_Data provided_:

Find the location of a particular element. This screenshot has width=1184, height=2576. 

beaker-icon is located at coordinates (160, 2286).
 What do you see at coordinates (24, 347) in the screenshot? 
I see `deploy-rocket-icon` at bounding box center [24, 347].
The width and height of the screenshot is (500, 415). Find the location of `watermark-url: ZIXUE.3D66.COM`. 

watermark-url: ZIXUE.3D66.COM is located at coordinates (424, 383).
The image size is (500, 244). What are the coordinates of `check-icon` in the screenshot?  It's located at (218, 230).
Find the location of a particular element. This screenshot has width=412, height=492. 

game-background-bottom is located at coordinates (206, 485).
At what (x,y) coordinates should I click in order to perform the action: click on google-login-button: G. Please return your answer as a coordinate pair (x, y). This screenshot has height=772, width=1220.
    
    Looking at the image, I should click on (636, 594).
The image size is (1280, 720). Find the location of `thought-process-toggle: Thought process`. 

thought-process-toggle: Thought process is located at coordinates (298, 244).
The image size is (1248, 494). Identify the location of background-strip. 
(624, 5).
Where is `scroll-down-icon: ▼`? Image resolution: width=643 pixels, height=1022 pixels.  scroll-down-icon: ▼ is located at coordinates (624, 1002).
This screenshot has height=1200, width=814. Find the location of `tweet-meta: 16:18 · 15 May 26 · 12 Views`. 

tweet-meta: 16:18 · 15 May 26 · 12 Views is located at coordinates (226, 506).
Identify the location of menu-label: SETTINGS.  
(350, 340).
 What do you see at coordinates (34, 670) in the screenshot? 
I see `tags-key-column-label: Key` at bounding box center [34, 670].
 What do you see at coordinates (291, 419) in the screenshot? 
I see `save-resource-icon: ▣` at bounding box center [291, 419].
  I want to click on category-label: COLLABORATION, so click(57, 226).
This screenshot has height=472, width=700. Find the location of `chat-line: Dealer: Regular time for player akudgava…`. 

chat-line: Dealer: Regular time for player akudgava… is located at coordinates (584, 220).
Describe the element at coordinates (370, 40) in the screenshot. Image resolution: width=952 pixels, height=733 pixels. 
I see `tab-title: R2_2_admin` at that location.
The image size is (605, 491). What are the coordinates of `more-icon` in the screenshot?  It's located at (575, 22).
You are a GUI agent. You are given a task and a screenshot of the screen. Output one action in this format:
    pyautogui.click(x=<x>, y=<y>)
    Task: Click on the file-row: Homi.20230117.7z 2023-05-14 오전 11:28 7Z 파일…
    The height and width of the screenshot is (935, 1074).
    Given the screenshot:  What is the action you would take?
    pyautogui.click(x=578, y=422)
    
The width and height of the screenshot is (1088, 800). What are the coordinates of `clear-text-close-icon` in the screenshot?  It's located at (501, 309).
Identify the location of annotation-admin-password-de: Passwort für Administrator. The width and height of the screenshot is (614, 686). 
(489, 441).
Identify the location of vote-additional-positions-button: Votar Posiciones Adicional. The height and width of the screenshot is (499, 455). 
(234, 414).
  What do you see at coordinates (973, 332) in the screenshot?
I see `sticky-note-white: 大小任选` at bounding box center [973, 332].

_Exercise prompt_: Reproduce verbatim the span of items that opens with the line containing "What do you see at coordinates (34, 670)" and closes with the line containing "chat-line: Dealer: Regular time for player akudgava… is", including both of those lines.

_Expected output_:
 What do you see at coordinates (34, 670) in the screenshot? 
I see `tags-key-column-label: Key` at bounding box center [34, 670].
 What do you see at coordinates (291, 419) in the screenshot? 
I see `save-resource-icon: ▣` at bounding box center [291, 419].
  I want to click on category-label: COLLABORATION, so click(57, 226).
This screenshot has height=472, width=700. Find the location of `chat-line: Dealer: Regular time for player akudgava…`. 

chat-line: Dealer: Regular time for player akudgava… is located at coordinates (584, 220).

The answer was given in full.